• [Task prompt]: The entries below contain a stretch that opens with the line containing "The width and height of the screenshot is (1671, 986)." and closes with the line containing "You are a computer-use agent. Screen dimensions: 1627x759"; set down that stretch exactly, both ends included, and nothing else.

• [Exercise data]:
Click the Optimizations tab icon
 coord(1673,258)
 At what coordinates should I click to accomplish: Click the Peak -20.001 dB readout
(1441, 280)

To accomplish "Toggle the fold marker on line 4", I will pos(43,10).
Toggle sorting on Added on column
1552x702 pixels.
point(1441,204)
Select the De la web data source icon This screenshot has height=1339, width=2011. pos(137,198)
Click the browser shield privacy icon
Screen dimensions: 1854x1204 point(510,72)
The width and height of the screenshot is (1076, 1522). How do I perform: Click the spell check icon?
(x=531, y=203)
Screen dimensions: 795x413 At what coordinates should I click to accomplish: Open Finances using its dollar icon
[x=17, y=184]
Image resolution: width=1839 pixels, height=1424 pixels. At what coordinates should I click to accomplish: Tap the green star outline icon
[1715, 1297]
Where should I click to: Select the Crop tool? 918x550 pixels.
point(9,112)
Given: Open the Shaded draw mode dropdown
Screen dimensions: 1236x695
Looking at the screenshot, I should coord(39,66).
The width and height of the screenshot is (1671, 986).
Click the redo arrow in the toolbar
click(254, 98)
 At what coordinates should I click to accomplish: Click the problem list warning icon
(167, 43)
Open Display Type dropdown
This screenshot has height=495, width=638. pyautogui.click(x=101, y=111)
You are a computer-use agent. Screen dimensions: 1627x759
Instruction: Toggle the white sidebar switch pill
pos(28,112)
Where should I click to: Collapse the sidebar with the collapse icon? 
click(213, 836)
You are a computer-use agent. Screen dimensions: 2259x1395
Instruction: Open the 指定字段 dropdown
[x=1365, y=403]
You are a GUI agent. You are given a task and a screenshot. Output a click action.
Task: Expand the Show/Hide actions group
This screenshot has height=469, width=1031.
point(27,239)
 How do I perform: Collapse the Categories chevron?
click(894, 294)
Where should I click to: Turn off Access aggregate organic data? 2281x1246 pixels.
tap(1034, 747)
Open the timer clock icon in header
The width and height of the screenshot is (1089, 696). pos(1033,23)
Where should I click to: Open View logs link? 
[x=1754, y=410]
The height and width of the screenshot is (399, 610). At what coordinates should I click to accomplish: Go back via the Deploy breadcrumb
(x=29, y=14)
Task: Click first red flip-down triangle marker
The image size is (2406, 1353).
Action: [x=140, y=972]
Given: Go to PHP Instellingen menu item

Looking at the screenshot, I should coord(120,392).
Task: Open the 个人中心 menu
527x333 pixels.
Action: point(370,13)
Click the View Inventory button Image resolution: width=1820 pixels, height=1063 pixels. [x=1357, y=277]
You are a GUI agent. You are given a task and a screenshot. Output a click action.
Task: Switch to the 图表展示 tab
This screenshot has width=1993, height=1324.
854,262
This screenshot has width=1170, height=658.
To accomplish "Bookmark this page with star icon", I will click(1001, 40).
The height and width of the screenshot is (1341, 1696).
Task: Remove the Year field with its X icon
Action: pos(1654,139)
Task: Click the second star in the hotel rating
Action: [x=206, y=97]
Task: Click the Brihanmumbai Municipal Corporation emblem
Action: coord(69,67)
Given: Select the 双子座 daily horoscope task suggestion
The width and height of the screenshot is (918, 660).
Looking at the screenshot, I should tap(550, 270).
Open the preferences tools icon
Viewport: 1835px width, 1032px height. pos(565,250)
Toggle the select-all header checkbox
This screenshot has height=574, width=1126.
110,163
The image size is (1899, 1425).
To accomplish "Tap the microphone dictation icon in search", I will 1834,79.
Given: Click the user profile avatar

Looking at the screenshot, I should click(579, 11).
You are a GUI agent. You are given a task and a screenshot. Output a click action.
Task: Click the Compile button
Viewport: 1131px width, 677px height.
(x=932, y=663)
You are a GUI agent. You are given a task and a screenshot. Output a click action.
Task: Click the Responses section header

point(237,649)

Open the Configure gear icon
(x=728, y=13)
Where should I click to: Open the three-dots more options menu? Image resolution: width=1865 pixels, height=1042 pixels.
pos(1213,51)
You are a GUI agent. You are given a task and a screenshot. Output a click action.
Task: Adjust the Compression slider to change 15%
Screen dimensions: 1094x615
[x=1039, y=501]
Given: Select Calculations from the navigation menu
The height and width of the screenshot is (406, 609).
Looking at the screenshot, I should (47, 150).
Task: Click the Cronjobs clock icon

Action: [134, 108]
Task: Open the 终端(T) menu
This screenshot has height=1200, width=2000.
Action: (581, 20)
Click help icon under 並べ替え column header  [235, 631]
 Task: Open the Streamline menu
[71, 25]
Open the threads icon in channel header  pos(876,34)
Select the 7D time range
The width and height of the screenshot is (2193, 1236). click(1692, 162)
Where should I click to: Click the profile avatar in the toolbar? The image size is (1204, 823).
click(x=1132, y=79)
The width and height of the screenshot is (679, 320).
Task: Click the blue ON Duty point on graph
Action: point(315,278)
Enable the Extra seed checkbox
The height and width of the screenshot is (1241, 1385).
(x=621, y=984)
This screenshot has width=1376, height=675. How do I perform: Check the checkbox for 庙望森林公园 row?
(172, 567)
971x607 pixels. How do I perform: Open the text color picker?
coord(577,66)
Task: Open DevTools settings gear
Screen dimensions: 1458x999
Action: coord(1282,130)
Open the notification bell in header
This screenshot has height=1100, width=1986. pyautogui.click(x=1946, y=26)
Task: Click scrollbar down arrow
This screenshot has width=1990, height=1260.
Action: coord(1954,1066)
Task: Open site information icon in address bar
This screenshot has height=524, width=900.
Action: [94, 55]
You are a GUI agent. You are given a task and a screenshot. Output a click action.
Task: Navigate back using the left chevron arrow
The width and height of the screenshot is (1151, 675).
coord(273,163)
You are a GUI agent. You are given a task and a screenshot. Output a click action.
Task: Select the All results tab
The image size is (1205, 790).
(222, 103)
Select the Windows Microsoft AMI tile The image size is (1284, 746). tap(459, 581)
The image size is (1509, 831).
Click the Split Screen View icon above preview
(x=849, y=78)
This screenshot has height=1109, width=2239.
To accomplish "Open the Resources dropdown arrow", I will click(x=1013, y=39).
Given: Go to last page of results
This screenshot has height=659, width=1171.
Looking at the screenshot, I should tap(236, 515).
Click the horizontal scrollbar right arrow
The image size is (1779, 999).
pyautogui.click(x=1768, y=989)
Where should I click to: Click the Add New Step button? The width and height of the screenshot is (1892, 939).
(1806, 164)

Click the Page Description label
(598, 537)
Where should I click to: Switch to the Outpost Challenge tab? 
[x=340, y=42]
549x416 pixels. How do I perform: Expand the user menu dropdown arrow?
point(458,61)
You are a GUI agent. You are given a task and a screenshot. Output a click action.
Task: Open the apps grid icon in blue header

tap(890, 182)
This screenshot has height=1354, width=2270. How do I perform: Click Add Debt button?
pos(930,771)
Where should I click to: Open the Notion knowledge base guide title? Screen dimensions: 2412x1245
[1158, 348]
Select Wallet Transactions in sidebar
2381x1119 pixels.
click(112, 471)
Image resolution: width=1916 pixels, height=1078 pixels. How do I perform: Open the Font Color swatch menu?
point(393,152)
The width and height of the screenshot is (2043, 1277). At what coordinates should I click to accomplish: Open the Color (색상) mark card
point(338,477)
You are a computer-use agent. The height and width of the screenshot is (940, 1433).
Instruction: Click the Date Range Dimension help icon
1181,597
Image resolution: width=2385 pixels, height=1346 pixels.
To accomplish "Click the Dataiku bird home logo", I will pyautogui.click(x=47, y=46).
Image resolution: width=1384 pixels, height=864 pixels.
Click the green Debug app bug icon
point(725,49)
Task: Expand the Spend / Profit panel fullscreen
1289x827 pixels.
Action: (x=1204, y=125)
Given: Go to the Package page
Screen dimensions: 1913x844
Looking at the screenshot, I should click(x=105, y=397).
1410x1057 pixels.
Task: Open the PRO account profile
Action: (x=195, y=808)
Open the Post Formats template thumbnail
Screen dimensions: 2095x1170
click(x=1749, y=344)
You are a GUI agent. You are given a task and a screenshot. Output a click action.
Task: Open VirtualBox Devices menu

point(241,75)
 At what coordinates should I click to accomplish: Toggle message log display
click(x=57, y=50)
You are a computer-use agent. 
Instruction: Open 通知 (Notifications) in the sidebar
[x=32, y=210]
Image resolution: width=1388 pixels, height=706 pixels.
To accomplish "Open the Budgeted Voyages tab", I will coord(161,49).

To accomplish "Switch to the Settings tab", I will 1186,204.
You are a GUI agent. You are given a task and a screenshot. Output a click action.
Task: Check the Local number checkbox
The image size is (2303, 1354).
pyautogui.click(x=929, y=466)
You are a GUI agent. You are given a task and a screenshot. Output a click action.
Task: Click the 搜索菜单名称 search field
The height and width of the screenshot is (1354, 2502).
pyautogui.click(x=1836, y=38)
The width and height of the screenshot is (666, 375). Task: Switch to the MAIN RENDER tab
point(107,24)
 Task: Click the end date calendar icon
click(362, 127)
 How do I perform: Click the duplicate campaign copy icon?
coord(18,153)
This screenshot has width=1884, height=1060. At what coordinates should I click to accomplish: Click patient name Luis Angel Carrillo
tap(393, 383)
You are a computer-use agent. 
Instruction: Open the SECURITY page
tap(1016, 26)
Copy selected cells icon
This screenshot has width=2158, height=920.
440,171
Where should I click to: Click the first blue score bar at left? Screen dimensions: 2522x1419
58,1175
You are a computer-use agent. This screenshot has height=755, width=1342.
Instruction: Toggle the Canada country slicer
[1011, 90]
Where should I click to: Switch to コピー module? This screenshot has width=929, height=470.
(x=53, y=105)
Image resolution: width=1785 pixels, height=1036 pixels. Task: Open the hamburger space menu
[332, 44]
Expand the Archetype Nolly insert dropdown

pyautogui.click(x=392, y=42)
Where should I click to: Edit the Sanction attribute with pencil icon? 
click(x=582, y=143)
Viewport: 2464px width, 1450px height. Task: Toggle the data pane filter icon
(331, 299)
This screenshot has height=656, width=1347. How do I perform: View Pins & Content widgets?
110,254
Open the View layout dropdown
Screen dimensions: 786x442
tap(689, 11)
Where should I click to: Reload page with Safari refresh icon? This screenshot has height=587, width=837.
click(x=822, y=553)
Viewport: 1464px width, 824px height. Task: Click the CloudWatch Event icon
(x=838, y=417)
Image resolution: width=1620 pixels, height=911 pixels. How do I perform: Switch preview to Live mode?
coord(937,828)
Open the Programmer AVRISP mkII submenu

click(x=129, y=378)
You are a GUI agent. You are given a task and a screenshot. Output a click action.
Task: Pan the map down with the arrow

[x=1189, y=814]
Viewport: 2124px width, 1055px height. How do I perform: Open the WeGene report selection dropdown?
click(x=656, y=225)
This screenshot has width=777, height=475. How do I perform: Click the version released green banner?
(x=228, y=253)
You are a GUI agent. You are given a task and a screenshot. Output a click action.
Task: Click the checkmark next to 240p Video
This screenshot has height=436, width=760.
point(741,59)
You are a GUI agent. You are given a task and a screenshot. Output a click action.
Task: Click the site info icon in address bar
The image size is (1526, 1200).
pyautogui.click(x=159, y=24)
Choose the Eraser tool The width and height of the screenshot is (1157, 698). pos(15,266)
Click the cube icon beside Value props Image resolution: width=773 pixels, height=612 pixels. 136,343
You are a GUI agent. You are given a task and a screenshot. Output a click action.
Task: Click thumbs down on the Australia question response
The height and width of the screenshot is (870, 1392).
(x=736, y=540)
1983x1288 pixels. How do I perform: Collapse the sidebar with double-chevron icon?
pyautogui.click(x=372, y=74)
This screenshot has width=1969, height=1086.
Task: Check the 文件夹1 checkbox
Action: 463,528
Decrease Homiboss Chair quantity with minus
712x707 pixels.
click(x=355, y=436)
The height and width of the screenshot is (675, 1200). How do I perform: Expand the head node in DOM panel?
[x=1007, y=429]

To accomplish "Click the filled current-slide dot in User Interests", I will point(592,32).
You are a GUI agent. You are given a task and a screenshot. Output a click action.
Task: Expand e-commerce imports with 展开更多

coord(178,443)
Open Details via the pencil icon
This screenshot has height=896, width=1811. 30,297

• [Task result]:
The width and height of the screenshot is (1671, 986).
Click the redo arrow in the toolbar
click(254, 98)
 At what coordinates should I click to accomplish: Click the problem list warning icon
(167, 43)
Open Display Type dropdown
This screenshot has height=495, width=638. pyautogui.click(x=101, y=111)
You are a computer-use agent. Screen dimensions: 1627x759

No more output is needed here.